The noise ω1 corresponds to additive noises that affect the incoming intensity even before the light enters the fiber (due to the \({\sinh }^{2}(\cdot )\) transformation, this is essentially a multiplicative noise), whereas ω2 is an additive detection noise. In order to avoid introducing extra parameters for the response function, we did not fit the model to the observations affected by detector saturation.

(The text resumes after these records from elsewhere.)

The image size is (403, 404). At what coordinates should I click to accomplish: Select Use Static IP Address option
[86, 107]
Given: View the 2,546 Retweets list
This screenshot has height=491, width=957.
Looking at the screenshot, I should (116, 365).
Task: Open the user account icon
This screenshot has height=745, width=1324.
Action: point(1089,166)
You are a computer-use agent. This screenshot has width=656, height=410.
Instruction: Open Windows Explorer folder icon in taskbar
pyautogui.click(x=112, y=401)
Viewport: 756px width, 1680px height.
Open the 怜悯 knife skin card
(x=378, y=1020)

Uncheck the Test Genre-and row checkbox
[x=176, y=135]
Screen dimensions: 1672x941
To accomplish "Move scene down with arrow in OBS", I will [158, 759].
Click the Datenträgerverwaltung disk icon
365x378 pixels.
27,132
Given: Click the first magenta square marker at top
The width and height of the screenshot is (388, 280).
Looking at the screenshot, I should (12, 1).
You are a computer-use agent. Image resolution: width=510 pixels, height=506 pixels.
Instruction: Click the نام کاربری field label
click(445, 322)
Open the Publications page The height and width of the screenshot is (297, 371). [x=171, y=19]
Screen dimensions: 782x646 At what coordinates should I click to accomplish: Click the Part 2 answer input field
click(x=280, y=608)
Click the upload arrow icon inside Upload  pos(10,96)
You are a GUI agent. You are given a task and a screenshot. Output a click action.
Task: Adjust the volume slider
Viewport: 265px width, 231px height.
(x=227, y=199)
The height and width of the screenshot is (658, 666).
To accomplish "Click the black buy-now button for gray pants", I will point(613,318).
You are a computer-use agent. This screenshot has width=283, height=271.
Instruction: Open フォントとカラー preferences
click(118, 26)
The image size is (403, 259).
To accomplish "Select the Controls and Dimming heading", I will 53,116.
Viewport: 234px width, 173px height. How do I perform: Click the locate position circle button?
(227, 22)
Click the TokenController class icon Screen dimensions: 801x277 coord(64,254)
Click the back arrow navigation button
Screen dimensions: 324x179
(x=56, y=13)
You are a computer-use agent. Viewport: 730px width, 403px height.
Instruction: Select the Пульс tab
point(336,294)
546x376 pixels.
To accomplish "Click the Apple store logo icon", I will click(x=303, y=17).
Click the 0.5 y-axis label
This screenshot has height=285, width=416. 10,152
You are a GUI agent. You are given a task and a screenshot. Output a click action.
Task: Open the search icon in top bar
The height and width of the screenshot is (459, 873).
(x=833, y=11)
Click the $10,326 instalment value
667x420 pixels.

This amounted to only taking into account the non-linearity of detector response about the noise floor l, through \(R(x)=\max \left\{l,x\right\}\), and discarding the largest observations.

In order to have a better understanding of how the individual parameters affect the output intensity distribution, let us look at the asymptotic exceedance probability for the thermal case in the absence of detection noise (σ2 = 0)50:

$${{{{{{{\bf{P}}}}}}}}\left({I}_{{{{{{{{\rm{OUT}}}}}}}}} > x\right)= \,{\left[{e}^{-\frac{{\sigma }_{1}^{2}}{\mu }}\cdot \frac{4x}{K}\right]}^{-\frac{1}{2\mu }}\\ \times \left[1-\frac{K}{4x\mu }+{{{{{{{\mathcal{O}}}}}}}}\left({x}^{-2}\right)\right].$$

This shows that the decay exponent is solely determined by the mean input intensity, whereas \({x}_{0}=K\cdot {e}^{{\sigma }_{1}^{2}/\mu }/4\) is a scaling factor.

This model can, of course, be further refined, but we were interested in the simplest version able to describe the observed process. This simplest version has five parameters: ϑ = (μ, l, K, σ1, σ2). The tail exponent of the output of this model is α = (2μ)−1 for the thermal, and α = (4μ)−1 for the BSV case.

The advantage of the model defined by (5) is that its density and distribution functions can be calculated semi-analytically. This gives us the opportunity to relatively easily perform a conditional (only observations below a pre-specified limit M are taken into account) maximum likelihood fit of its parameters. After the parameters are estimated, a simple binomial test can be performed to determine whether the fit should be rejected or not (further details of the method are discussed in Supplementary Note 1).